Conclusion: Free-breathing isotropic cardiovascular 3D cine MRI using cartesian spiral sampling, without contrast agents, enables a simplified and time-efficient assessment of cardiovascular anatomy and function compared to 2D cine at 1.5T.
Limitations: There is a lack of studies including patients with arrhythmias and irregular breathing to validate image quality and quantification.

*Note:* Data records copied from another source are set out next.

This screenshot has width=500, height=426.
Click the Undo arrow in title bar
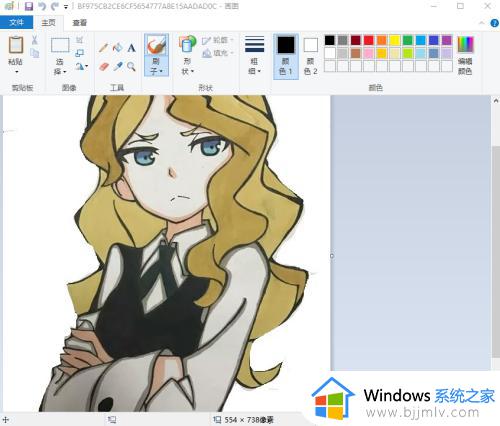point(42,6)
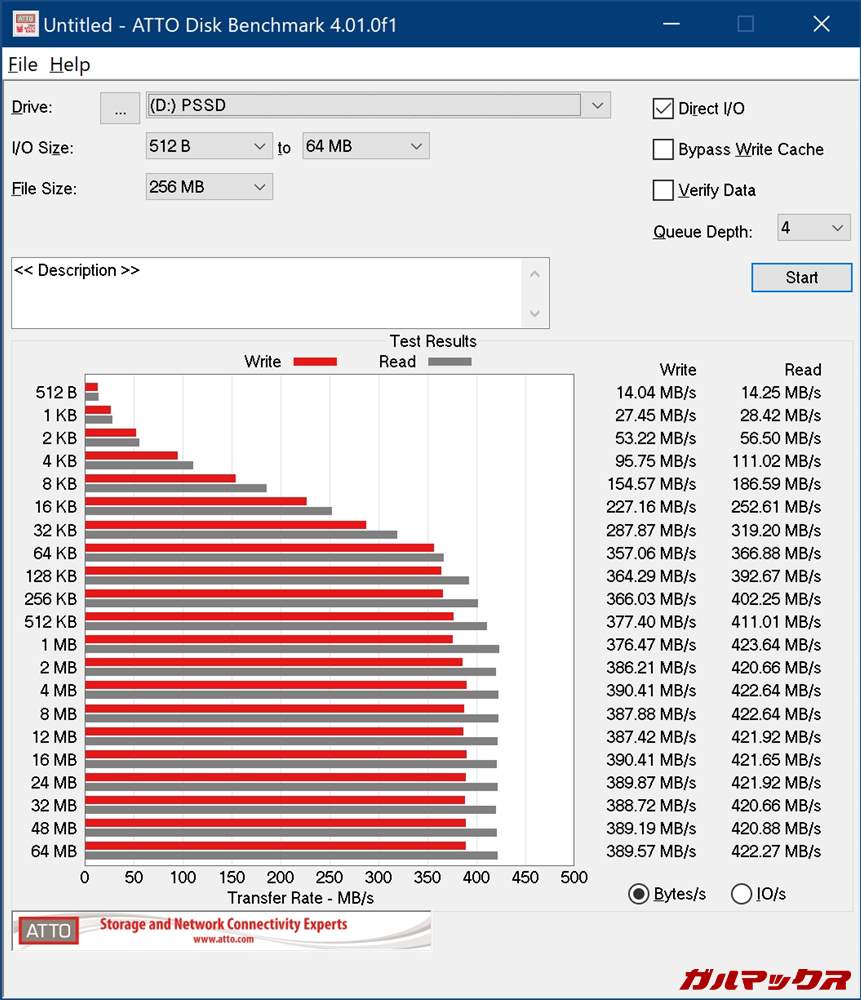Enable Bypass Write Cache checkbox
The height and width of the screenshot is (1000, 861).
663,150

Funding for this study: No
Has your study been approved by an ethics committee? Yes
Ethics committee - additional information: Medical Research Ethics Committee of Leiden University Medical Center
6 min
Contrast-free postoperative imaging of the pulmonary artery vasculature: Comparison of Relaxation-Enhanced Angiography without Contrast and Triggering (REACT) and time-resolved contrast-enhanced MRA
Vanessa Schmidt, Cologne / Germany
Author Block: V. Schmidt, L. Goertz, J. Tristram, R. A. Terzis, K. Kaya, D. Maintz, C. H. Gietzen, L. Pennig, J. P. Janssen; Köln/DE
Purpose: To compare REACT, a flow-independent 3D isotropic non-contrast MRA, with time-resolved contrast-enhanced MRA (4D CE-MRA) for postoperative assessment of the pulmonary arteries and right ventricular outflow tract, with emphasis on different implant types.

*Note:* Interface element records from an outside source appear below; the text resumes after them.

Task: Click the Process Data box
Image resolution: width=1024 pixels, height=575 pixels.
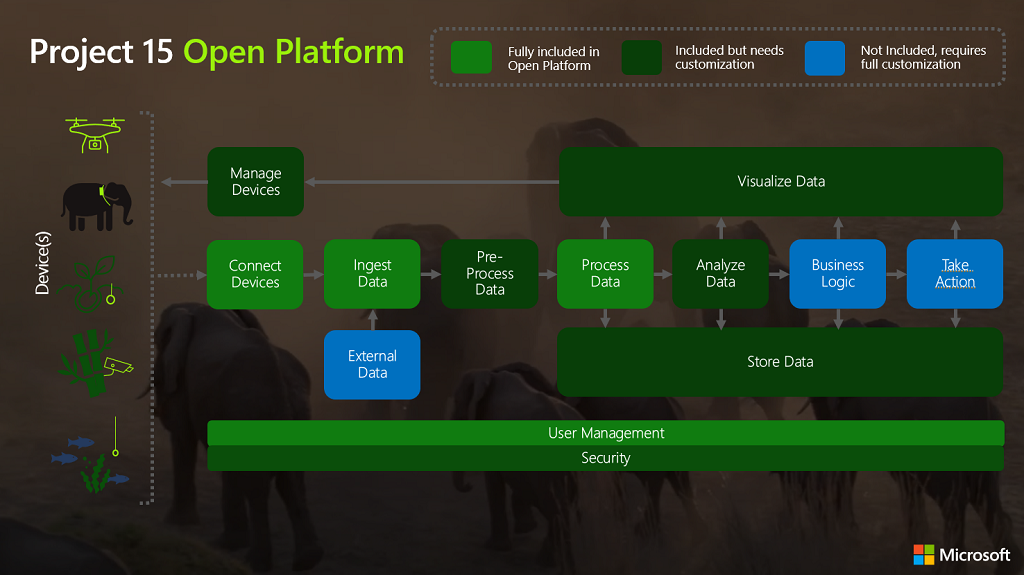Action: [605, 274]
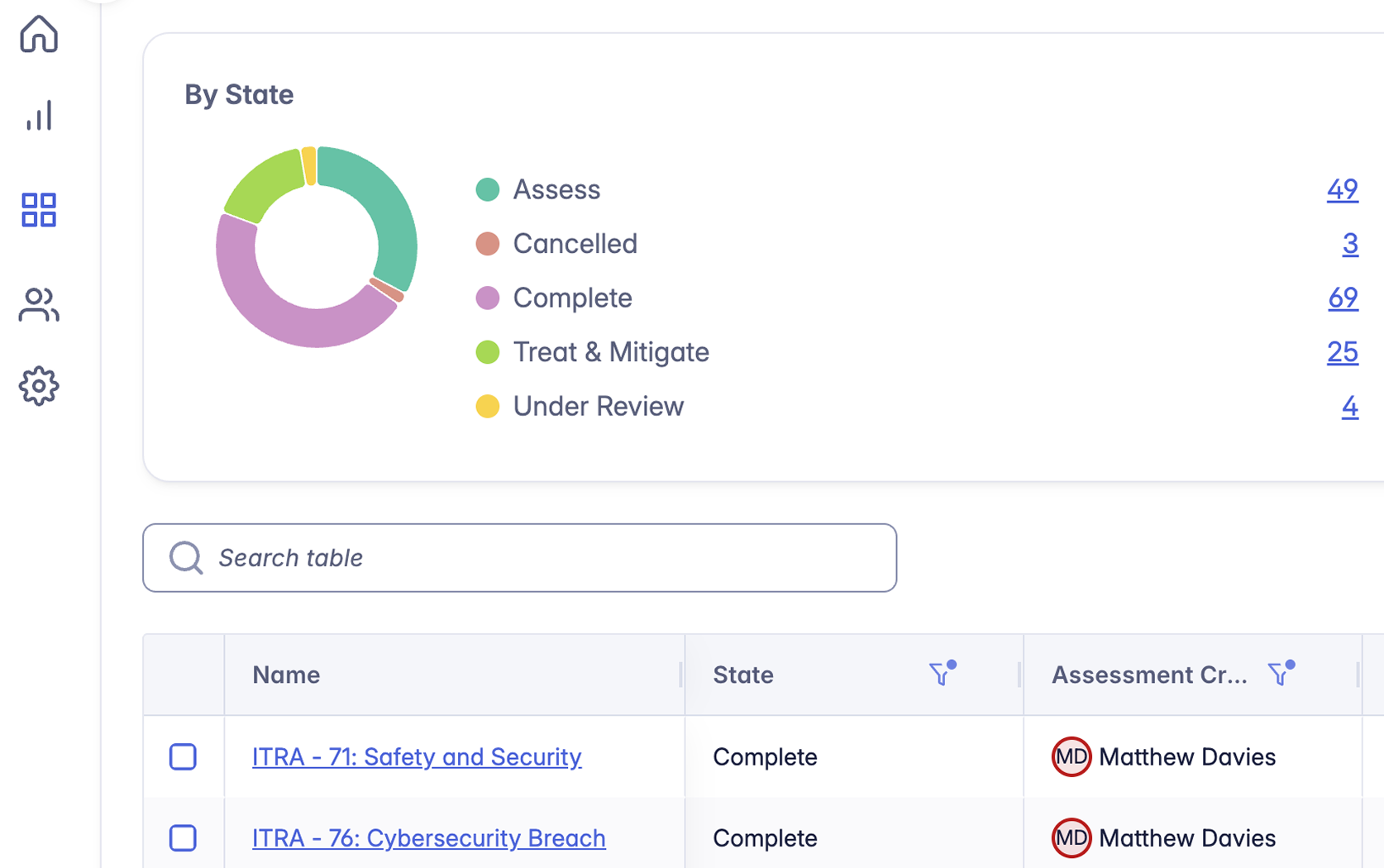Open the bar chart analytics icon
The image size is (1384, 868).
coord(39,116)
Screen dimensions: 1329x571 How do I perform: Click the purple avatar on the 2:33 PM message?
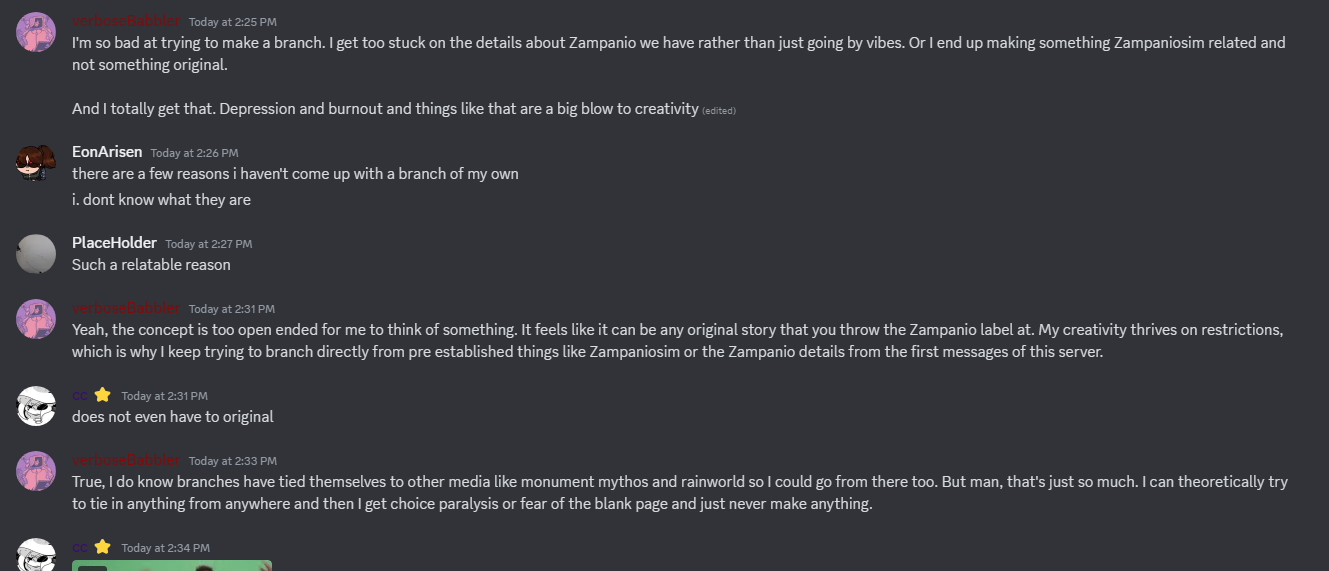pos(36,471)
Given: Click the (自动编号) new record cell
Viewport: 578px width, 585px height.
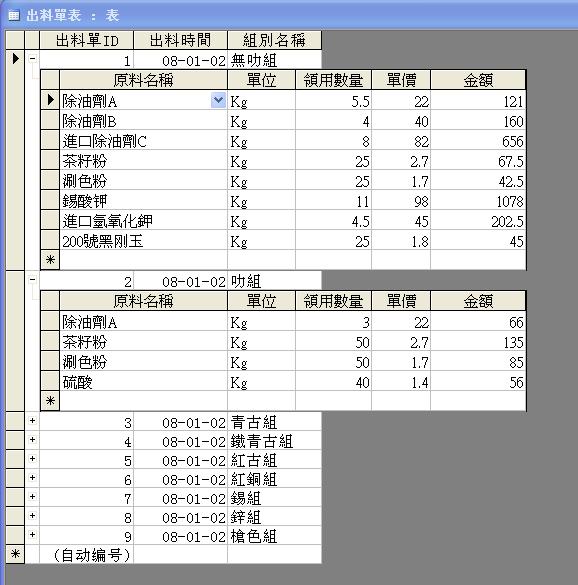Looking at the screenshot, I should [x=87, y=554].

Methods or Background: In this retrospective single-center study, 53 patients with congenital heart disease underwent both 4D CE-MRA and REACT at 1.5 T. Three radiologists independently scored image quality (IQ), motion, and susceptibility on 5-point Likert scales for MPA, LPA, and RPA; diameters were measured and stenosis/dilatation recorded. Subgroup analyses were performed for stents, conduit/patch/valve (CPV), and no implant.

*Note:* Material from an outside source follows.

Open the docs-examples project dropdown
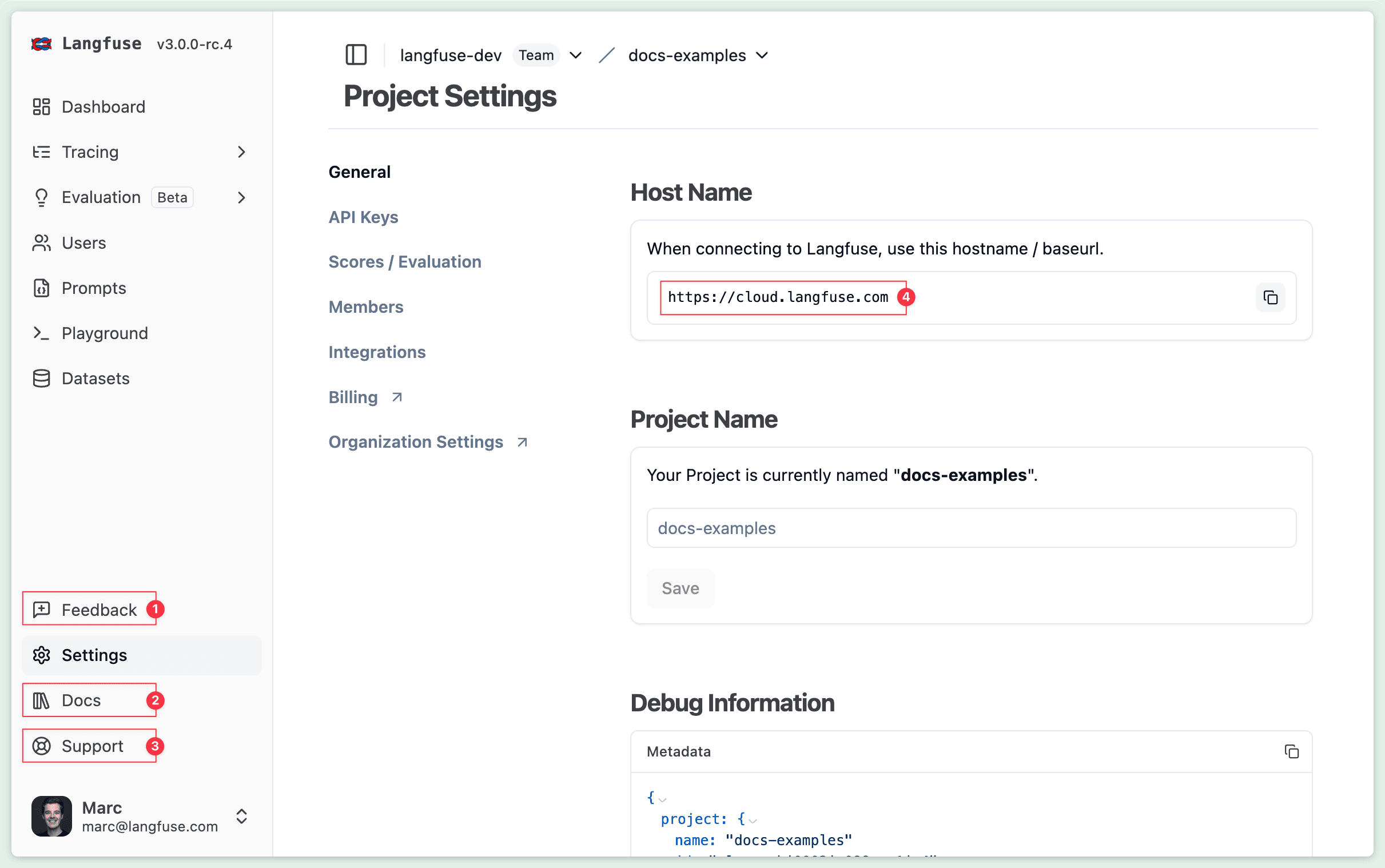 pyautogui.click(x=762, y=55)
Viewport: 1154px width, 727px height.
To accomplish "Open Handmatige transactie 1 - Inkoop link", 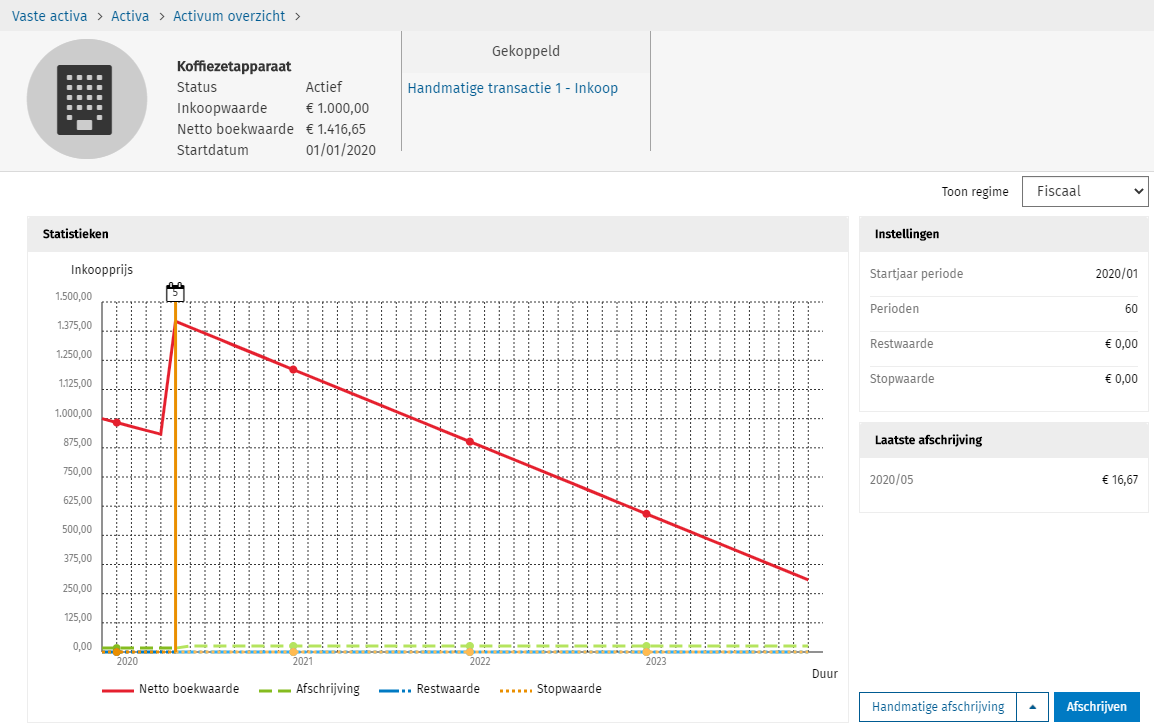I will click(x=512, y=88).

Results or Findings: REACT achieved higher overall IQ than 4D CE-MRA and significantly better motion scores in all vessels (all p < 0.001), while susceptibility scores were comparable (ns). The proportion of fully diagnostic studies (3/3 segments) was similar (REACT 77.4%, 41/53; 4D CE-MRA 83.0%, 44/53; McNemar ns). Diameter measurements showed excellent inter-reader agreement (ICC ≈ 0.89–0.95) and minimal bias between techniques; only the RPA was slightly smaller with REACT (mean difference –0.85 mm, p < 0.001), with Bland-Altman limits around ± 4 mm. In subgroup analyses, stented segments exhibited no IQ advantage of REACT and remained limited by susceptibility; motion scores remained superior with REACT, and diagnostic yield differences were not significant. In CPV and no-implant groups, REACT provided about +1 median IQ and motion score, with high diagnostic rates for both techniques.
Conclusion: REACT enables robust, contrast-free postoperative imaging of the pulmonary arteries with superior image quality and reduced motion artifacts compared to 4D CE-MRA, while maintaining highly reproducible diameter measurements. Stent segments remain a shared limitation; neither technique reliably evaluates stent lumen, and alternative modalities should be considered for targeted stent assessment.
Limitations: Non
Funding for this study: Non
Has your study been approved by an ethics committee? Yes
Ethics committee - additional information: The local ethics committee approved this study.